Three sailors, stranded on a deserted island with a monkey, gather a pile of coconuts to be divided among themselves the next morning. During the night, one of the sailors wakes up, secretly divides the pile into three equal parts, and finds an extra coconut, which he gives to the monkey. He hides his share and combines the remaining coconuts back into a single heap. Later that night, the second sailor does the same: dividing the pile into three equal parts, giving the leftover coconut to the monkey, hiding his share, and returning the rest to the heap. The third sailor repeats the process in the same manner.

The next morning, the sailors divide the remaining pile of coconuts into three equal parts, once again finding an extra coconut, which they give to the monkey.

The question is: how many coconuts were originally in the pile?

Additionally, a general solution should be determined for \(n\) coconuts, \(k\) sailors, and \(m\) monkeys.

Derivation

So, let us start writing down the given information in a more mathematical form, but without too much strict math.
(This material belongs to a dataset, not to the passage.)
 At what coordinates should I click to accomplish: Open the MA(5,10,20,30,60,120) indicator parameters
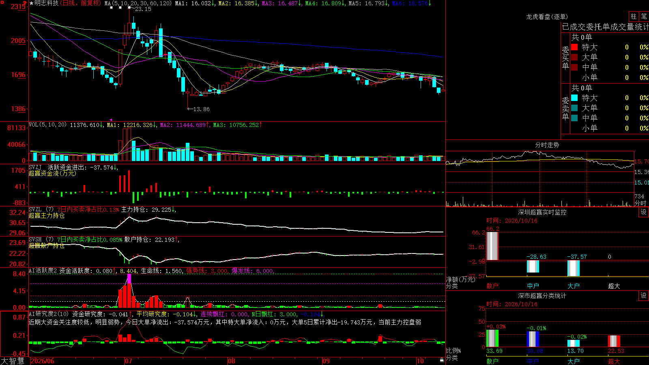(138, 3)
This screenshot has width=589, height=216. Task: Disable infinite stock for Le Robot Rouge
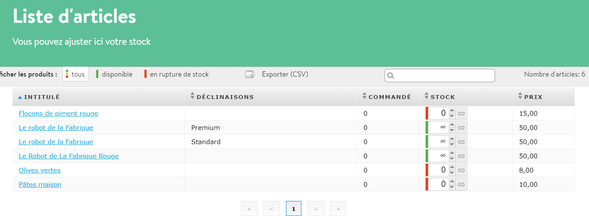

To summarize, we have a number of sailors: \(\begin{align} k \in \mathbb{N_+} \backslash \{ 1\} \end{align}\) where \(\mathbb{N_+}\) is the set of positive natural numbers, and \(k = 1\) is excluded since only one sailor is not interesting for this problem.
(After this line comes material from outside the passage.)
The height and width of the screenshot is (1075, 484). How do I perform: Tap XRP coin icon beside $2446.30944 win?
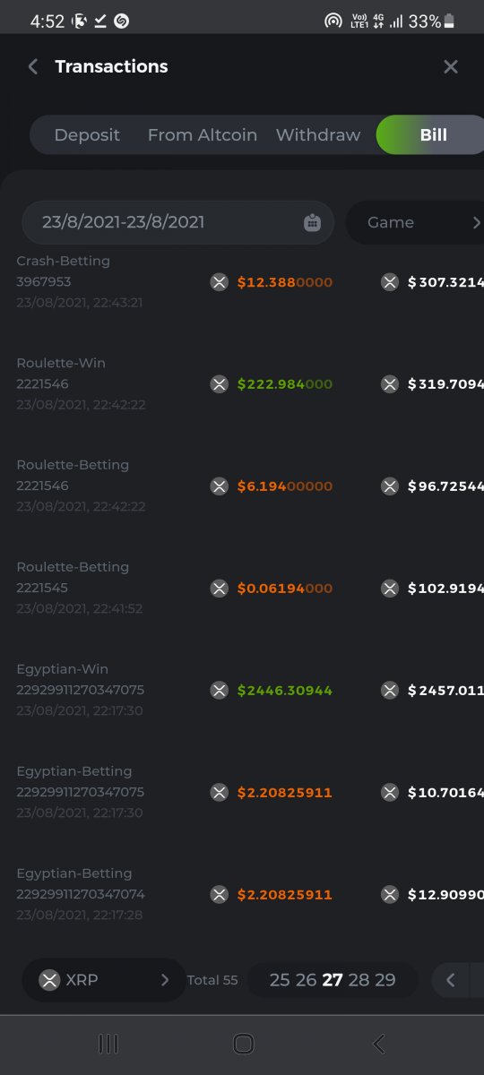tap(220, 690)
The number of coconuts collected by the sailors before the night: \(\begin{align} n \in \mathbb{N_+}, \end{align}\) which must also be a positive natural number.

Finally, the number of monkeys is given by: \(\begin{align} m \in \mathbb{N_+}, \ m < k, \end{align}\) indicating that there are fewer monkeys than sailors.

The first sailor, who wakes up first, divides the number of coconuts by the number of sailors. He gives the remaining coconuts to the monkeys. This results in \(k\) shares, each of size \((n-m)/k\). The first sailor buries his (stolen) share, leaving behind the following number of coconuts:
\begin{align} n_1 = \frac{n-m}{k}(k-1)=(n-m)\frac{k-1}{k} \label{eq:n1} \end{align}

The second sailor, who wakes up next, repeats the procedure of the first sailor: \(\begin{align} n_2 &= (n_1-m)\frac{k-1}{k}=\big((n-m)\frac{k-1}{k} -m \big) \frac{k-1}{k} \\ &= (n-m) \big(\frac{k-1}{k} \big)^2 - m\frac{k-1}{k} \end{align}\)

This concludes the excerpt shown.